━━━━━ RAW DATA ━━━━━

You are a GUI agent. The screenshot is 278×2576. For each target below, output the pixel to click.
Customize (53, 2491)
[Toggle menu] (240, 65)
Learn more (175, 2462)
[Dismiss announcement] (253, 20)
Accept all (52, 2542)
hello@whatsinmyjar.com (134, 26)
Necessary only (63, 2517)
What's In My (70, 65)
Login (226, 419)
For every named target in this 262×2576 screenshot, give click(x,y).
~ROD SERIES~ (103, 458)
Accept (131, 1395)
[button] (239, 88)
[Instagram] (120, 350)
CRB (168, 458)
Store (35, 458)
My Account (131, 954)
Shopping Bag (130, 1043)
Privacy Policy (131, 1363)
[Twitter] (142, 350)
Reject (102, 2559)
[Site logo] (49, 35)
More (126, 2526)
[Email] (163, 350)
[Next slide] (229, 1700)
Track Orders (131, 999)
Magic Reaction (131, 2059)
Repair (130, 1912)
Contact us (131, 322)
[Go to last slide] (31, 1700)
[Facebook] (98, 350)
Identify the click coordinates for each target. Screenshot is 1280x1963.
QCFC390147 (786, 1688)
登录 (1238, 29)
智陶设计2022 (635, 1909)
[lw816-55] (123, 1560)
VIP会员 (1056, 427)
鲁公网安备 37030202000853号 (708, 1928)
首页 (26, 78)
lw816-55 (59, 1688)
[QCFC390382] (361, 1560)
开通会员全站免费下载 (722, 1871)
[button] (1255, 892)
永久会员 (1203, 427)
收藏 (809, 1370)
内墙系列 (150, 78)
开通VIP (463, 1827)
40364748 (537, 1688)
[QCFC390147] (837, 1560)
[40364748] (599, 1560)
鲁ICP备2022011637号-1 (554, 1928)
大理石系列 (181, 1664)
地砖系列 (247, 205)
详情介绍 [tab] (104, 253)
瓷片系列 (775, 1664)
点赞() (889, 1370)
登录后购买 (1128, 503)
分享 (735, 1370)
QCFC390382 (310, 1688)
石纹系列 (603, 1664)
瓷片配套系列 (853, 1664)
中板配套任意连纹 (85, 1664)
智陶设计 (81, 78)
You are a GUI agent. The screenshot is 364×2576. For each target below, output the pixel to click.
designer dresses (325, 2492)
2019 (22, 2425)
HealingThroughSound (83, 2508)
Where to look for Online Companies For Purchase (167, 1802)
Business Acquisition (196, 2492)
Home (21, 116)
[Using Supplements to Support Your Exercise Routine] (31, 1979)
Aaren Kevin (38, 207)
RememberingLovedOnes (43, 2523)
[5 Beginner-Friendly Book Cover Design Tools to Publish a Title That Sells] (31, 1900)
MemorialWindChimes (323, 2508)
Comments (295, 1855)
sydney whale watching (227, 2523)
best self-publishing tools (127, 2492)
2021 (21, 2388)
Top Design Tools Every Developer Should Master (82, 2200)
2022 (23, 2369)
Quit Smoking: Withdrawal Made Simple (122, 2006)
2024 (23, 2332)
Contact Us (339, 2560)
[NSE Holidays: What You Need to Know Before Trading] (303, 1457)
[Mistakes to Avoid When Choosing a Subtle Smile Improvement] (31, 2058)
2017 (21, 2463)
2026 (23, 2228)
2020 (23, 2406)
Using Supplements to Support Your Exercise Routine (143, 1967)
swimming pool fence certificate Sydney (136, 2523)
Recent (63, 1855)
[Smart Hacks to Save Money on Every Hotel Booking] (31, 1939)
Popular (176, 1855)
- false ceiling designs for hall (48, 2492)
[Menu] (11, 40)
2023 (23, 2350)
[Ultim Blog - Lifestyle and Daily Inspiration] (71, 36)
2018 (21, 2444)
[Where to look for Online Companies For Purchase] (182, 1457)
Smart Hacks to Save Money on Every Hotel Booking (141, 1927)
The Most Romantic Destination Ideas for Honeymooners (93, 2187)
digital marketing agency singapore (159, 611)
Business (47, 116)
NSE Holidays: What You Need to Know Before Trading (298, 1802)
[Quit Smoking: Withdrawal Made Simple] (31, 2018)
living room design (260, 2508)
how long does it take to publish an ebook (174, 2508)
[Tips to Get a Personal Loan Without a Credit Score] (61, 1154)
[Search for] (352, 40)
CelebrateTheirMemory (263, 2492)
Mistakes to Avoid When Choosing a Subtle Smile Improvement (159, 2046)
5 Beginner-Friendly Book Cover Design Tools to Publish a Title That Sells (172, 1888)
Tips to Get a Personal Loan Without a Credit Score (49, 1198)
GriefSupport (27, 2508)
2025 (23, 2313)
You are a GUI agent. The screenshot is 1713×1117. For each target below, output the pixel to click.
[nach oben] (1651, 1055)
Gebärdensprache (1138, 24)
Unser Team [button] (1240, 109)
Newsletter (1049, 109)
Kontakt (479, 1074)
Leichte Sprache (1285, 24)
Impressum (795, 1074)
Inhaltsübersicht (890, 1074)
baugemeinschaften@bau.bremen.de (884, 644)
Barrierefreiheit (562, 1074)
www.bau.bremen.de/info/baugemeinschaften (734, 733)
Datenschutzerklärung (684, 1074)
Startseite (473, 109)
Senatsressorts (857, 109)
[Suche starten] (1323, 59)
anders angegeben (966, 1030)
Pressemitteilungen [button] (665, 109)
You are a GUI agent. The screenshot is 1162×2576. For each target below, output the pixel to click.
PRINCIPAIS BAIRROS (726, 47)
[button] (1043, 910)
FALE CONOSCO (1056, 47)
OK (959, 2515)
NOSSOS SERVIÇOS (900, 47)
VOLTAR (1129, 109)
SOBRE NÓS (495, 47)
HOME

━━━━━

Within the material above, extract exactly the lines that start at the line containing "[QCFC390147] (837, 1560)" and stop after the line containing "2019 (22, 2425)", and only those.

### [EXERCISE ANSWER]
[QCFC390147] (837, 1560)
[40364748] (599, 1560)
鲁ICP备2022011637号-1 (554, 1928)
大理石系列 (181, 1664)
地砖系列 (247, 205)
详情介绍 [tab] (104, 253)
瓷片系列 (775, 1664)
点赞() (889, 1370)
登录后购买 (1128, 503)
分享 (735, 1370)
QCFC390382 (310, 1688)
石纹系列 (603, 1664)
瓷片配套系列 (853, 1664)
中板配套任意连纹 (85, 1664)
智陶设计 (81, 78)
You are a GUI agent. The screenshot is 364×2576. For each target below, output the pixel to click.
designer dresses (325, 2492)
2019 (22, 2425)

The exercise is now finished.